* **Work to be completed**
Scan the entries below and say how many lines contain "computer". Write only the number.

=-=-=-=-=

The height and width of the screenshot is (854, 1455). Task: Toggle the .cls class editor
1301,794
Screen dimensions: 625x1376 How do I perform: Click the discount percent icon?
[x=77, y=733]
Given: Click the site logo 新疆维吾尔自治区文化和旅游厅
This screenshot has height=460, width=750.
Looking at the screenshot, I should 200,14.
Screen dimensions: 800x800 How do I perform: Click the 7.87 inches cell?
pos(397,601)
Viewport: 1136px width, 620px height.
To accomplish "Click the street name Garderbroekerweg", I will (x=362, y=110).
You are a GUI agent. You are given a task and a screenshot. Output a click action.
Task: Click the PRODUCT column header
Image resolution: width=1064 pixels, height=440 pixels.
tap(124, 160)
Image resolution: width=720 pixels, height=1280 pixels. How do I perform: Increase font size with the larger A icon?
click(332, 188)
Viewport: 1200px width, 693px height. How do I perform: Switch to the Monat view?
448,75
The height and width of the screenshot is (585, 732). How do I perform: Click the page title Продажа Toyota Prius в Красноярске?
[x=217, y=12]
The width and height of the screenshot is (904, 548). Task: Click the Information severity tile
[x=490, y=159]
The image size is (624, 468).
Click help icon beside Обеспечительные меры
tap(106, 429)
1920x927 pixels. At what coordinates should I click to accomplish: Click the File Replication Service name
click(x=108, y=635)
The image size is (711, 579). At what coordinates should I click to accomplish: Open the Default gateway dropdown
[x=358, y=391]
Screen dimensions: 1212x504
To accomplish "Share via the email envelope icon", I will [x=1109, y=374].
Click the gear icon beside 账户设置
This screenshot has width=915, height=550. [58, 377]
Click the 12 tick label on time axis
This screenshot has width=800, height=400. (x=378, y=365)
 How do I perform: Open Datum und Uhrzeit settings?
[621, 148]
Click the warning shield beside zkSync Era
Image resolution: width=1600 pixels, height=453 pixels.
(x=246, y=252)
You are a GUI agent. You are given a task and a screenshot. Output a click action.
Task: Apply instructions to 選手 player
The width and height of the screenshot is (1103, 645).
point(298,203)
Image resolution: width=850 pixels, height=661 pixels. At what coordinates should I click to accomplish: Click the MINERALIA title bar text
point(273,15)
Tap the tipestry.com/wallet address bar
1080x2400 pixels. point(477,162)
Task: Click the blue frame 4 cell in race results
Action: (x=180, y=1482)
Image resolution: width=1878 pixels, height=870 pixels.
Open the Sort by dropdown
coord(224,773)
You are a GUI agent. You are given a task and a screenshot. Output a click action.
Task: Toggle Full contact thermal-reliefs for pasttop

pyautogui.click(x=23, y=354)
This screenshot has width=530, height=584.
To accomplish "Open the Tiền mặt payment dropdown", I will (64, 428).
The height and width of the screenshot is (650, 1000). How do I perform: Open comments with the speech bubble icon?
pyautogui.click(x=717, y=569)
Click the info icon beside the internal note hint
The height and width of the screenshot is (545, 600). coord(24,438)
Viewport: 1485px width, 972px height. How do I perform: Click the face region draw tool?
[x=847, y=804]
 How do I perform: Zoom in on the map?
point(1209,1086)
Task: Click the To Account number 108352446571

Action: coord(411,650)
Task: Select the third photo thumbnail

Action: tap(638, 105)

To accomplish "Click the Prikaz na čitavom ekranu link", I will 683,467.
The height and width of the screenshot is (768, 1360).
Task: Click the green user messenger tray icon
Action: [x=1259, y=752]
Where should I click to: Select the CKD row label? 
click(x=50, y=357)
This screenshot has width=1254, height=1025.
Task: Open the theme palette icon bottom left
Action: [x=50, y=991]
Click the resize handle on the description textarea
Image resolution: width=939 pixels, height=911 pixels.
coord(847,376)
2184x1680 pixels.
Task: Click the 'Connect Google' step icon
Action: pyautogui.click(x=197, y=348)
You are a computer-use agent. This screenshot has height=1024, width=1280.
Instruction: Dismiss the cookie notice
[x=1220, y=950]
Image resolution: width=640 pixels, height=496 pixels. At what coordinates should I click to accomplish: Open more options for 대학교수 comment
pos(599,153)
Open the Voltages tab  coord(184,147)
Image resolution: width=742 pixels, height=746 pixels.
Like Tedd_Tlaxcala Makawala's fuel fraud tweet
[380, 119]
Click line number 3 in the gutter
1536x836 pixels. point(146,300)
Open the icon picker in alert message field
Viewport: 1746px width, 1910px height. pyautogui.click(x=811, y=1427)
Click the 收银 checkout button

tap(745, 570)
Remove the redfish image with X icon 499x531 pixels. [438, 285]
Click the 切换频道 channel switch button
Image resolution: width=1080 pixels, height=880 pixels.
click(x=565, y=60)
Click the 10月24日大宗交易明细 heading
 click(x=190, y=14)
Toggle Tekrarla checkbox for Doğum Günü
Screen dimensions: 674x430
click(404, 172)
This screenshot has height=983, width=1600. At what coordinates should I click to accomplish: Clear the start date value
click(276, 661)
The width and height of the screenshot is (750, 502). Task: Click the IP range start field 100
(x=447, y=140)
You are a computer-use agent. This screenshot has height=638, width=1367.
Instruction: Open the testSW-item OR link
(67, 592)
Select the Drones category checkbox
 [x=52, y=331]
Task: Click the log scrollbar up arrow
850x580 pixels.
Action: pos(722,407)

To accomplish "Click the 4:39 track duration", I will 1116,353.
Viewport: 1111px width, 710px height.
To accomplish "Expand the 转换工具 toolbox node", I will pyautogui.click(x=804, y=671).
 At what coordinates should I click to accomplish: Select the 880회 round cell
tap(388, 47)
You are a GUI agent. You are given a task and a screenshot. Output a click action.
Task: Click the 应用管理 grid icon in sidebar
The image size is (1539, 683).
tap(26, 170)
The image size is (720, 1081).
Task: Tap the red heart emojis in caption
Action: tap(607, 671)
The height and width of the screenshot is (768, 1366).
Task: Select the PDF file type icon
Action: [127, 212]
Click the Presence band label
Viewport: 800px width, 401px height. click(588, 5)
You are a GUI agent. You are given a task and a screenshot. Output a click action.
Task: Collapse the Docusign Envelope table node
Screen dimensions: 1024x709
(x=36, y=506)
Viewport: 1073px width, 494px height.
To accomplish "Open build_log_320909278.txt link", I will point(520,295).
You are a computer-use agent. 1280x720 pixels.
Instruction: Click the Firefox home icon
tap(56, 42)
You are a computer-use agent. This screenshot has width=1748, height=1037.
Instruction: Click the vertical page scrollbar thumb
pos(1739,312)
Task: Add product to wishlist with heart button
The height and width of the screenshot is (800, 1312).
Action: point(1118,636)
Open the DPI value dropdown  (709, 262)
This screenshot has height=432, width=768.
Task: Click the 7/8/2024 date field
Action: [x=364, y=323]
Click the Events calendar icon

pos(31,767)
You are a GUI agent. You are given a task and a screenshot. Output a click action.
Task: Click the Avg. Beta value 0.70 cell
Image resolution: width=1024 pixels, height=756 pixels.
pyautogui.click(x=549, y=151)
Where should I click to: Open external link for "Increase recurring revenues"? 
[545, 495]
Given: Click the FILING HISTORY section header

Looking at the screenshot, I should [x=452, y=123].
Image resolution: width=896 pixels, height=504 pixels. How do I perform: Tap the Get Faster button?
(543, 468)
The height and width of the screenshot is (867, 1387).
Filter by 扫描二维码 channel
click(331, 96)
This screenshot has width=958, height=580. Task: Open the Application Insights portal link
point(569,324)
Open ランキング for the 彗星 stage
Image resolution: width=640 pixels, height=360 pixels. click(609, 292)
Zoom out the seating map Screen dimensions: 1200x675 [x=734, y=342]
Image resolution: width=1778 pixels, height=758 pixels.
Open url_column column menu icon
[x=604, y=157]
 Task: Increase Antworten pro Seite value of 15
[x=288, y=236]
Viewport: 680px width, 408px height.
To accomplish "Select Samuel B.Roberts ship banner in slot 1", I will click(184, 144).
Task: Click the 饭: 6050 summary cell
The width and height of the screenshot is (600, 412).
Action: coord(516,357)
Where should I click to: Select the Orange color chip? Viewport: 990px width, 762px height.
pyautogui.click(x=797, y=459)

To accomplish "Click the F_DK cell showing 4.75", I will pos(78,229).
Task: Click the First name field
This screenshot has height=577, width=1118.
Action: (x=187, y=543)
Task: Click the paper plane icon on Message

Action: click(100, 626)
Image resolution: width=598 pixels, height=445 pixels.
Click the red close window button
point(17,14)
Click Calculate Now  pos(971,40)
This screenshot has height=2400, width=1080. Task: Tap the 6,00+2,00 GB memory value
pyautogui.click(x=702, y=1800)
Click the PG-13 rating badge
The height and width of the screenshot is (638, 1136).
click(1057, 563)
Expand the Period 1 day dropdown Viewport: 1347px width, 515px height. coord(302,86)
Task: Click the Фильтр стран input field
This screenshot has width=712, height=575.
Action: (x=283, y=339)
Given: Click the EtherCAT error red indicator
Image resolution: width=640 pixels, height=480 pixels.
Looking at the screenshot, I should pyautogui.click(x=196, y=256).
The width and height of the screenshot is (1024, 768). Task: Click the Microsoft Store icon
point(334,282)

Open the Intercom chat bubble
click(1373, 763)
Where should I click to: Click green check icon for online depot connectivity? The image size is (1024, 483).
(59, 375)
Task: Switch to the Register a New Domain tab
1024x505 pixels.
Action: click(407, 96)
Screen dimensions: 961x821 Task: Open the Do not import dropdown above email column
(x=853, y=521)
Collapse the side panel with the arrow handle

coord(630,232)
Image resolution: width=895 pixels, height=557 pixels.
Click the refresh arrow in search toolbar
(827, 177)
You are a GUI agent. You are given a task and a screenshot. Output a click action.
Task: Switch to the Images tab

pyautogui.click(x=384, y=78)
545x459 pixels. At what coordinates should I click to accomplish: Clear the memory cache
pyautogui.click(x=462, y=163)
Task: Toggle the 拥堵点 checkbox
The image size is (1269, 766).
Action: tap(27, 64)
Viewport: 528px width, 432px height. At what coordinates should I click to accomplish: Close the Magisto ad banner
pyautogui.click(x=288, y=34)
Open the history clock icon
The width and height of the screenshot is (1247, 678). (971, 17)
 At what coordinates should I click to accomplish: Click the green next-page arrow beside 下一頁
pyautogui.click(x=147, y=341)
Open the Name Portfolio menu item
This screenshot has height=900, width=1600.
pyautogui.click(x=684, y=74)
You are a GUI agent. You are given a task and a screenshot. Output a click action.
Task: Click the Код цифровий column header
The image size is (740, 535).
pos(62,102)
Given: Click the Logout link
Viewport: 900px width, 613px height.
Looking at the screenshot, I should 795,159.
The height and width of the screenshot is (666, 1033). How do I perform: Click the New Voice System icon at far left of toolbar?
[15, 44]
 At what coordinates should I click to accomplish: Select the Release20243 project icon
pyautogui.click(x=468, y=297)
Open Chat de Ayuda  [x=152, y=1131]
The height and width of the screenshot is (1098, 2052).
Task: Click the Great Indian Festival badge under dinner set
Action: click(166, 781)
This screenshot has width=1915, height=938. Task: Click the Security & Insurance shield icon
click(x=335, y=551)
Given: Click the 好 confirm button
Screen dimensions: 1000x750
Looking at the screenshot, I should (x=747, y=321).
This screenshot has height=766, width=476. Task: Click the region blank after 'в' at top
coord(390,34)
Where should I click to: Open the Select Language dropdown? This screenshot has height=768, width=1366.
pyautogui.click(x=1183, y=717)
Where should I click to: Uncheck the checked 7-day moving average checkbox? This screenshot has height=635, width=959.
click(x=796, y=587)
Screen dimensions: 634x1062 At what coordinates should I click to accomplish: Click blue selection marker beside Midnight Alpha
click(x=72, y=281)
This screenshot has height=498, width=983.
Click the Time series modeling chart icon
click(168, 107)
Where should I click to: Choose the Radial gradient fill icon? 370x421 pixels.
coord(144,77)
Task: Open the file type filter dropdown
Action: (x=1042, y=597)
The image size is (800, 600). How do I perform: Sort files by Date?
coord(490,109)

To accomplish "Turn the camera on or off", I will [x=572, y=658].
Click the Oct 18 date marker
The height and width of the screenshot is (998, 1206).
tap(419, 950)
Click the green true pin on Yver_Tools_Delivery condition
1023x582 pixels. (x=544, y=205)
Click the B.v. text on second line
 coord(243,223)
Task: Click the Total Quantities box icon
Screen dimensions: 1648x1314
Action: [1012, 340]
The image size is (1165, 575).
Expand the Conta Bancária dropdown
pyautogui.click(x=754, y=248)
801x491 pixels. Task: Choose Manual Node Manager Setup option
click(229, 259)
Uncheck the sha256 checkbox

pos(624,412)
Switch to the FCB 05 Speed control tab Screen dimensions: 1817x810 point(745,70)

=-=-=-=-=

* **Answer box**
4